Here’s another interesting fact to consider: the article that reported the worse situation (one person getting killed and one seriously injured on the sidewalk by a car) has so far racked up 2 tweets and 31 shares on Facebook, and was published nearly a month earlier. The cyclists-hits-pedestrian article on the road? 84 tweets, and, get this, 9300+ shares on Facebook at the time of this article. There are no comments (that I can find) following this article, but from past experience, most of them are from opinionated and seriously uninformed motorists (sure, that’s biased, but I believe that’s entirely true) that only serve to inflame the situation. I’m sure many of them would have something to do with “not even paying for the roads”… Evidently, people are really concerned about a cyclist injuring a pedestrian, but someone getting killed and someone else seriously injured on the sidewalk by a car hardly even registers.
I find that interesting.
This illustrates the larger position that cycling occupies in Australia. It’s definitely on the back foot, with the average motorist – or more likely, the loud minority – and the media giving it a seriously hard time, villainizing cyclists and crying tears for the poor motorists. This has to change. We have to find a creative way to tilt the biased popular opinion in favour of balance and actual facts. The problem is that the media doesn’t usually like facts.
The article mentions that the penalty for the cyclist (who has yet to be charged, as it happens) for negligent driving is $67. That’s a real problem. Maybe a bit like when vehicles hit and even kill pedestrians, they usually end up in the good-old “no criminality suspected” category with a small fine for a moving violation, if that.

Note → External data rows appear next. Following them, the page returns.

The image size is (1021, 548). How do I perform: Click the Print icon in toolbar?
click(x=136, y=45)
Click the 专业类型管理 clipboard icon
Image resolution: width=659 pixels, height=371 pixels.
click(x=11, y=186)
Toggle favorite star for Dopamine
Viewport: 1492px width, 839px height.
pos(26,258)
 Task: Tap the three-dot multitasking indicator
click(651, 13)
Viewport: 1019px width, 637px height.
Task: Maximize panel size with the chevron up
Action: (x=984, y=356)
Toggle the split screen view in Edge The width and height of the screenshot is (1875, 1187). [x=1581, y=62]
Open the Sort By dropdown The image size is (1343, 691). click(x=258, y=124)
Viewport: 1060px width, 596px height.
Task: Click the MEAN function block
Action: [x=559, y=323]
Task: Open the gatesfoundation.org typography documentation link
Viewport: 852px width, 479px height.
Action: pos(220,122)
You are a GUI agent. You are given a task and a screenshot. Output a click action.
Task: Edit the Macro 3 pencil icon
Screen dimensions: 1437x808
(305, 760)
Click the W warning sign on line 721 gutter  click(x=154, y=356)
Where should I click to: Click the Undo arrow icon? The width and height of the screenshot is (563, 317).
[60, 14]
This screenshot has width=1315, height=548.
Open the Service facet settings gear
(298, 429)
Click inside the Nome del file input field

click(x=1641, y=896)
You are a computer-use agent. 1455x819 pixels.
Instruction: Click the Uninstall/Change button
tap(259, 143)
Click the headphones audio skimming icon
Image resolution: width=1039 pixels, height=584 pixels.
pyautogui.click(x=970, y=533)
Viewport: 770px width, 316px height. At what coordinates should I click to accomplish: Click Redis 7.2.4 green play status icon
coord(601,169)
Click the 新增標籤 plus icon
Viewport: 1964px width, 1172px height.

What needs to happen is for there to be a serious cost attached to hitting someone with your vehicle of choice, and more so for taking someone’s life. People have no real fear of killing someone else in their car, and guess what? It happens all the time. We need serious penalties for serious misconduct.
The media needs to stop pandering to the masses (them asses?) who click and comment on these articles (ie. generate income for the papers) and instead try to be a productive part of the solution. Appealing to common sense and empathy from all road users, and campaigning for much tougher penalties for these crimes seems like a good place to start.